> **Vorliegender Auszug**:
DOCH dieser Schritt hatte weit reichende Folgen – vor allem weil er zu einem Zeitpunkt erfolgte, als die Welthandelsorganisation (WTO) gerade neue multilaterale Richtlinien zum Abbau der Zollschranken erlassen hatte. Überdies dürfte nach dem für 2005 geplanten Auslaufen des alten Welttextilabkommens (Multifiber Agreement/MFA) der europäische Markt mit Produkten asiatischer Billiganbieter überschwemmt werden. Der Anteil der Zolleinnahmen an den Staatseinkünften ist bereits deutlich zurückgegangen – von 9,8 Prozent (1996) auf 5,4 Prozent (2000).3 Rechnet man die Kosten für die vielfältigen Steuergeschenke an die Günstlinge des Regimes hinzu, dann steht außer Frage, dass sich mit der Zunahme des Haushaltsdefizits der finanzielle Spielraum des Staats weiter verengen wird. Nicht zu vergessen die wachsenden Auslandsschulden: Sie sind von 7,69 Milliarden Dollar (1990) auf 11 Milliarden (1998) gestiegen – das entspricht 56 Prozent des Bruttoinlandsprodukts.4

Noch schwerer wiegt, dass die wirtschaftliche Öffnung vor allem den Importen aus Europa zugute kommt und am Ende zum Verschwinden ganzer Branchen führen wird, weil sie der direkten Konkurrenz mit den stärksten Volkswirtschaften der Welt weder im Binnenmarkt noch auf den Weltmärkten gewachsen sind. Zuerst dürfte es den Textilsektor treffen: Die über 2 000 eng verflochtenen (und zumeist unterkapitalisierten) kleinen und mittleren Unternehmen erleben bereits seit 1999 einen Rückgang des Geschäfts mit Europa – sie tragen bisher mehr als 6 Prozent zum Bruttoinlandsprodukt bei, fast die Hälfte des Güterexports und der Beschäftigung in der verarbeitenden Industrie entfällt auf die Textilbetriebe. Nicht weniger gefährdet ist die Landwirtschaft, ein weiterer entscheidender Sektor der Ökonomie. Getreu dem Grundsatz, dass der Freihandel immer nur den anderen nützt, sind bei der Neuverhandlung der Agrarverträge mit der Europäischen Union im Dezember 2000 für die tunesischen Exporteure nur Brosamen abgefallen – eine Erhöhung der abgabenfreien Ausfuhrquoten für Olivenöl und Zitrusfrüchte.

> **Rohdaten**:
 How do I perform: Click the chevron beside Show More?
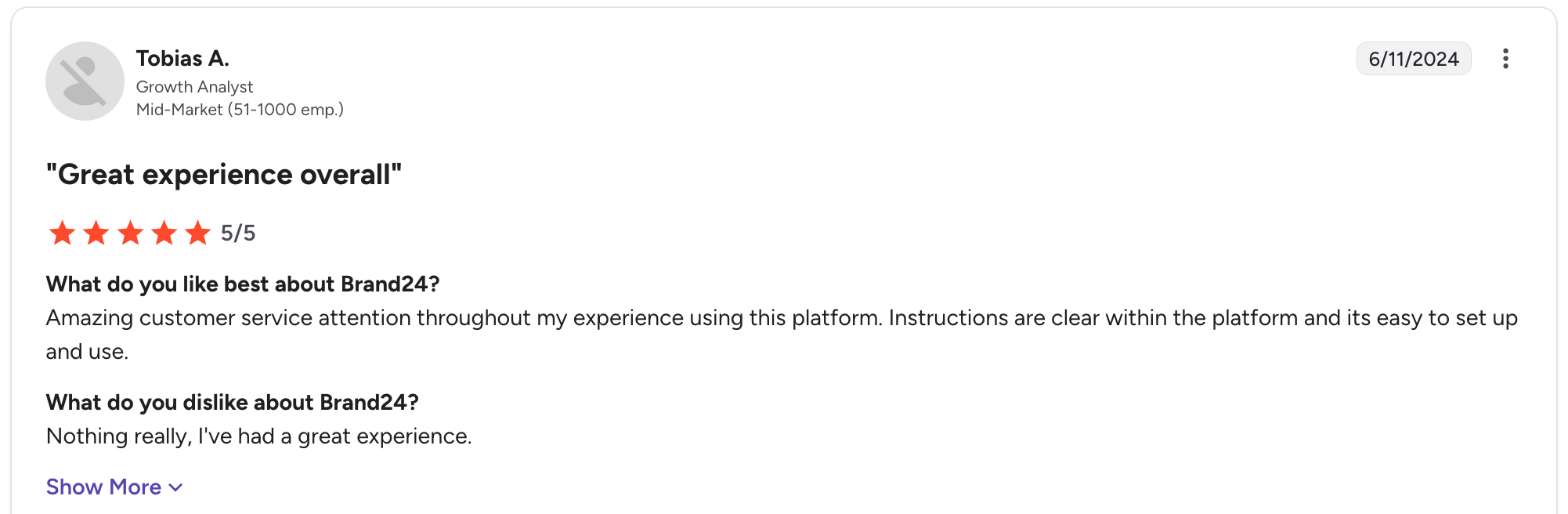176,487
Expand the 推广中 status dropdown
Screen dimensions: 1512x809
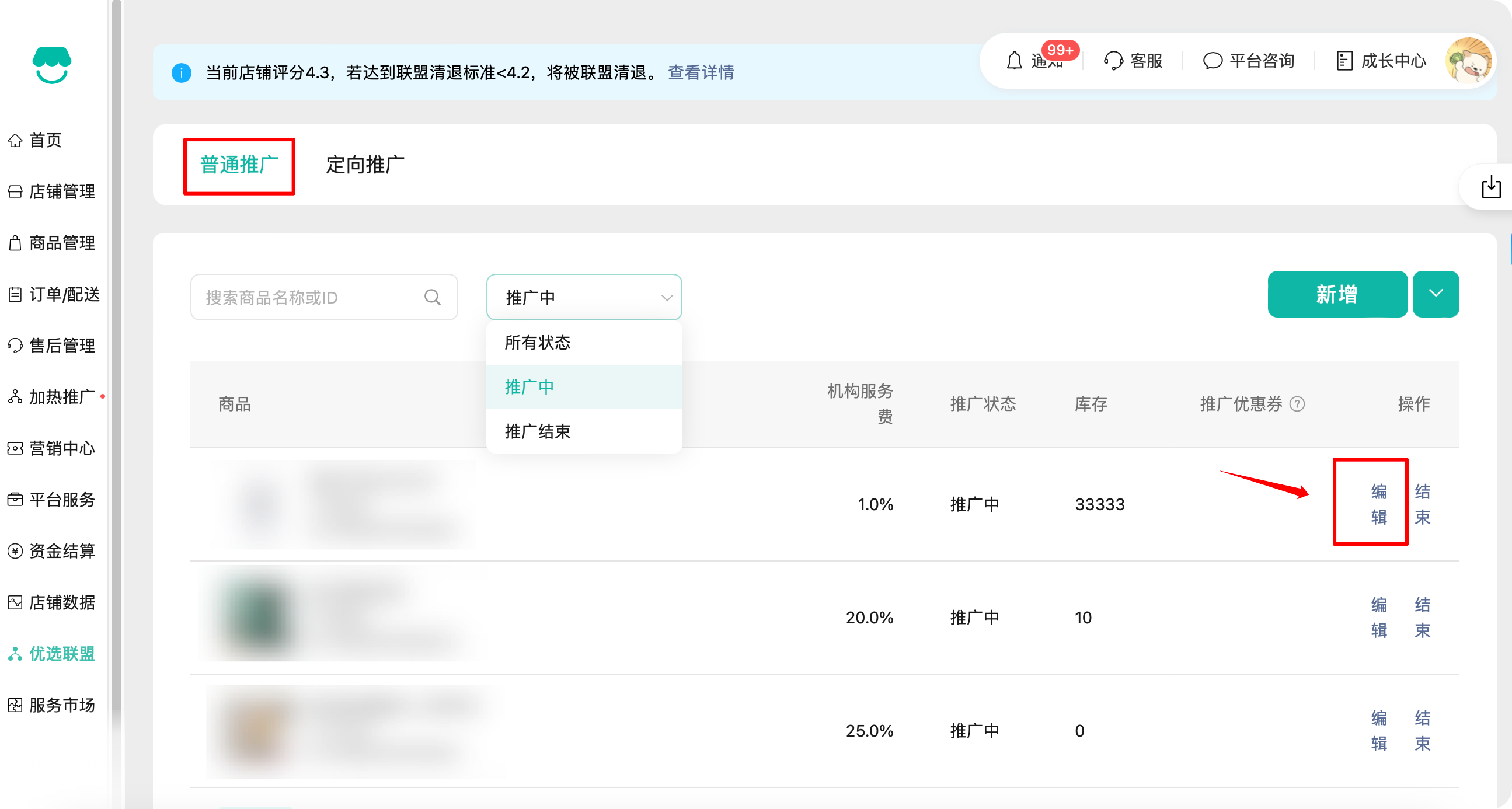(583, 298)
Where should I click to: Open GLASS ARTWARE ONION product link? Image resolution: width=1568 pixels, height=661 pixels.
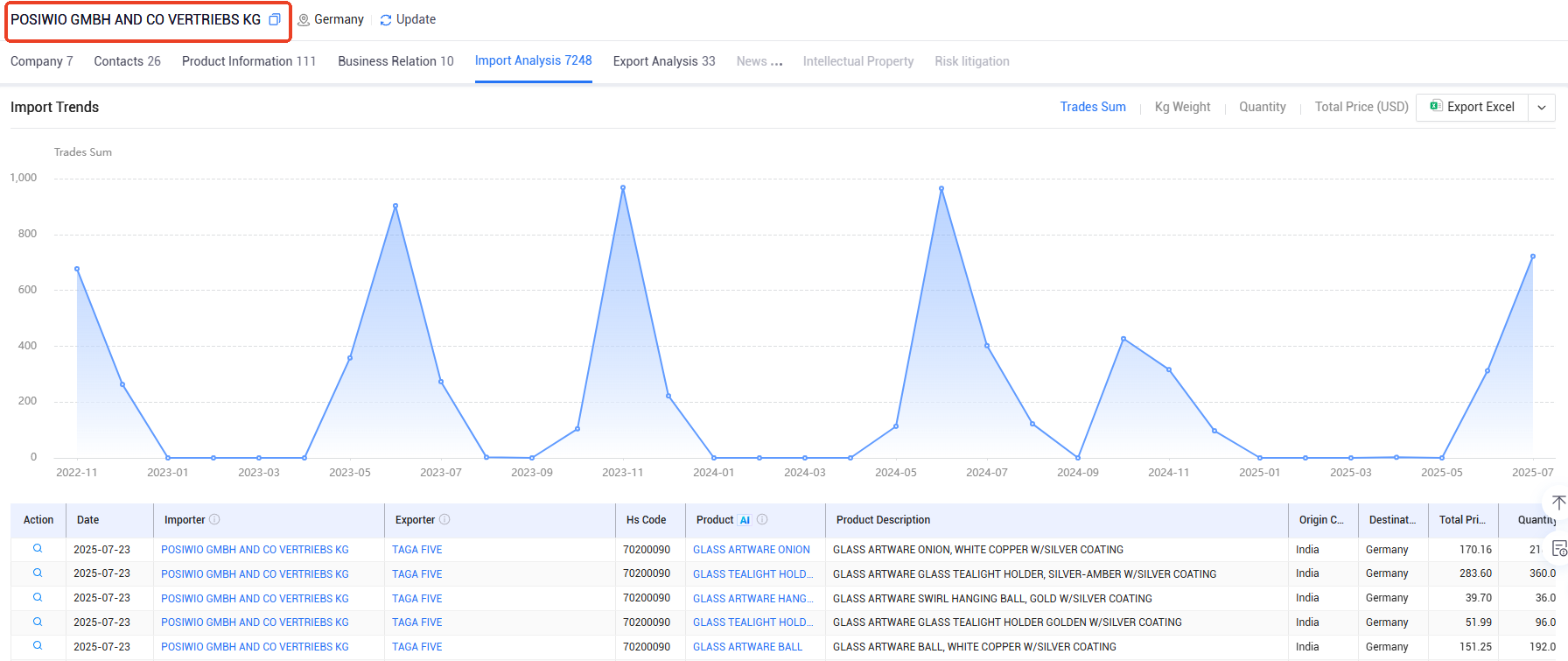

> **Aufgabenstellung**:
Beantworte anhand des Auszugs zur tunesischen Wirtschaft diese Fragen:
1. Wie hoch war der Anteil der Zolleinnahmen an den Staatseinkünften im Jahr 2000?
2. Auf welchen Betrag waren die Auslandsschulden 1998 gestiegen?
3. Welche Ausfuhrquoten wurden bei der Neuverhandlung der Agrarverträge im Dezember 2000 erhöht?

> **Ergebnis**:
1. 5,4 Prozent
2. 11 Milliarden Dollar
3. Die abgabenfreien Ausfuhrquoten für Olivenöl und Zitrusfrüchte